In described iron powder of the present invention, also can add again die forming powder lubricant by the addition ratio of 0.4~1.2 quality %.
So, by adding in advance above-mentioned die forming powder lubricant, when to this composition iron powder press molding, do not need the lubricant for the demoulding to shaping dies coating, operability improves.The effect that can also obtain is in addition, makes between powder particle or the friction of powder particle and shaping dies wall reduces.As described die forming powder lubricant, can use the stearic slaine of zinc stearate, lithium stearate, calcium stearate etc.About this die forming powder lubricant, if addition is fewer than 0.4 quality %, it is insufficient that friction reduces effect, even and add and exceed 1.2 quality %, can not extravagantly hope that friction reduces the raising of effect, bring adverse effect on the contrary the density of formed body.This die forming is preferably the scope of 5~50 μ m by the granularity of powder lubricant.Further, the addition ratio of powder lubricant for described die forming, is the ratio with respect to the total quality of the high-strength composition iron powder being made up of described Fe-Mn powder, Cu powder, powdered graphite and iron-based powder.
In described iron of the present invention divides, it is iron powder that described iron-based powder is preferably more than 98% pure iron of purity.More preferably purity more than 99% of above-mentioned pure lines iron powder.In addition, as inevitable composition, more preferably C:0.05% is following, Si:0.05% following, P:0.05% is following, S:0.05% is following, Ni:0.05% is following, Cr:0.05% is following, Mo:0.05% is following, below O:0.25%.In general, if the Mn quantitative change in iron-based powder is many, compressibility when press molding reduces, and in addition, because Mn is the easy element of oxidation, so it is oxidized in sintering, the amount of oxidation Mn also becomes many.Because this oxidation Mn self has oxidation, so the each composition that brings above-mentioned high-strength composition iron powder is with harmful effect.In order to suppress this harmful effect, preferred above-mentioned pure iron is that the Mn in iron powder is below 0.3 quality %.In addition, this pure iron is that the average grain diameter of iron powder is preferably used 50~100 μ m's.Average grain diameter is during lower than 50 μ m, and the density refractory after press molding is to rise, and it is many that emptying aperture easily becomes.More preferably more than 60 μ m.On the other hand, if average grain diameter exceedes 100 μ m, agglutinating property reduces, and therefore produces large emptying aperture on the surface of sintered component, has the tendency of bringing strength decreased.

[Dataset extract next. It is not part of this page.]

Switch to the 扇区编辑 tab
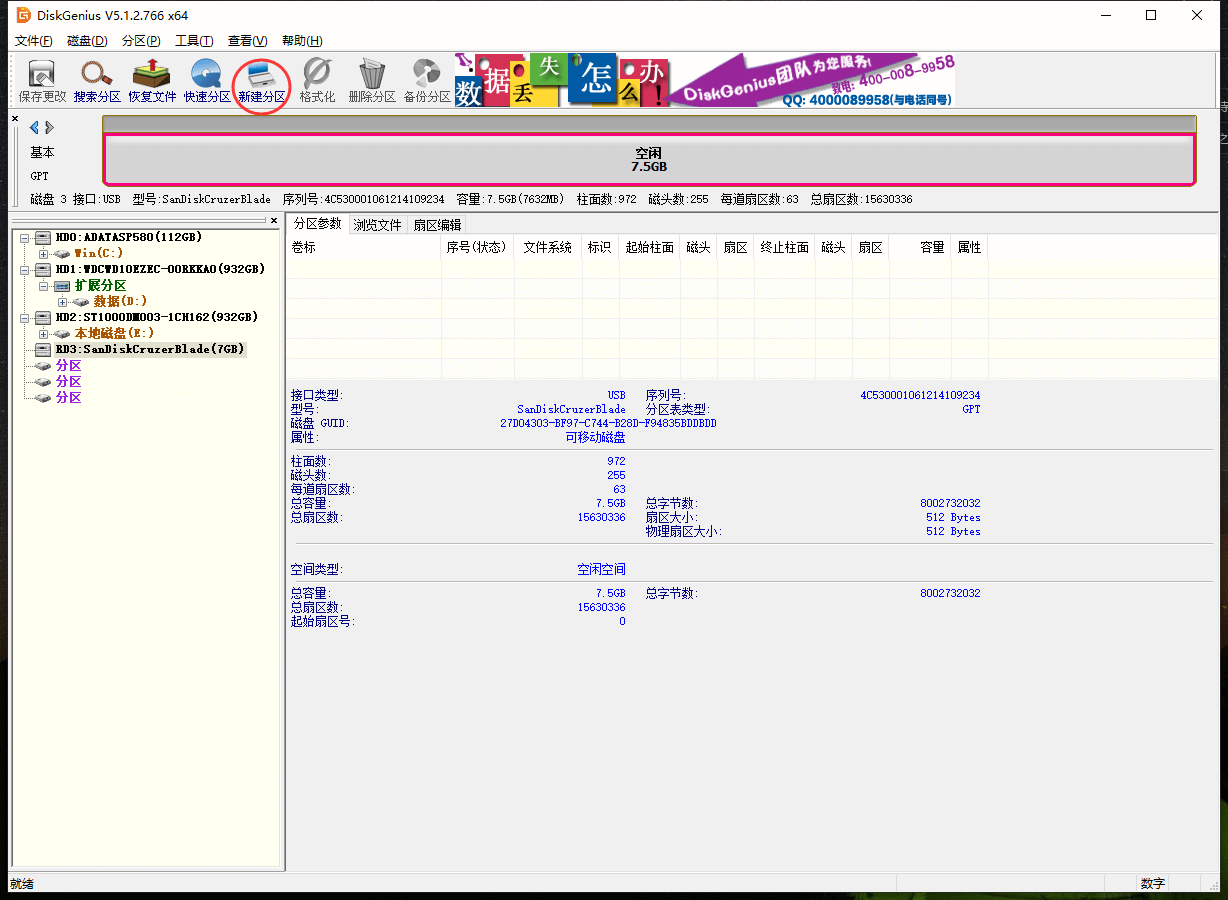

In described iron powder of the present invention, the alloying element that described iron-based powder contains Ni, Mo, Cr, Mn more than one, make it contain the scope of total amount in 0.3~2.0 quality %.
Iron-based powder as above-mentioned for contain alloying element powdered alloy steel time, compared with the 4Ni-1.5%Cu-0.5Mo diffused comminuted steel shot being used with the general high strength material as compressibility excellence more, can reduce expensive Ni and the addition of Mo, and realize equal or its above high strength.Above-mentioned total content is during lower than 0.3 quality %, compared with as iron-based powder use pure iron being the situation of powder, the effect that intensity improves is little, and in addition, total content is in the scope of 2.0 quality %, can realize needed intensity improves, in addition, if exceed 2.0 quality %, iron-based powder hardening, when shaping, density refractory is with rising, therefore strength decreased.If particularly alloy amount exceedes 2%, after being shaped, density reduces huge.In addition, due to iron-based powder hardening, therefore the life-span of shaping dies also reduces, and brings cost to rise.
In described iron powder of the present invention, the scope that can be also 0.1~0.8 quality % at addition ratio is added machinability again and is improved powder.
In general, sintered component can carry out sintering and just be used after shaping, still, for the situation that can not obtain the dimensional accuracy needing under sintering state, and requires have the parts of high dimensional accuracy will implement machining.Improve powder as above-mentioned machinability, can use the sulfide powder of MnS and MgS etc., and the Ca compound powder of CaF etc.In addition, also can use the complex sulfide powder that contains Mn and Mg.The addition ratio that this machinability is improved powder is during lower than 0.1 quality %, machinability to improve effect little, in the compositing range of above-mentioned high-strength composition iron powder, if add the superfluous amount that exceedes 0.8 quality %, compressibility reduces when press molding, and in addition, it is little that this machinability is improved powder apparent density compared with iron-based powder, therefore the occupation rate of iron reduces, the material characteristic variation of tensile fatigue strength and toughness etc.Further, machinability is improved powder and is preferably added in the scope of average grain diameter in 1~20 μ m.Average grain diameter is during lower than 1 μ m, machinability is improved effect and is reduced, on the other hand, if exceed 20 μ m, in sintered component, can exist thick machinability to improve powder, if this sintered component is in use subject to effect of stress, near machinability is improved powder, stress is concentrated, and crack defect etc. easily occurs.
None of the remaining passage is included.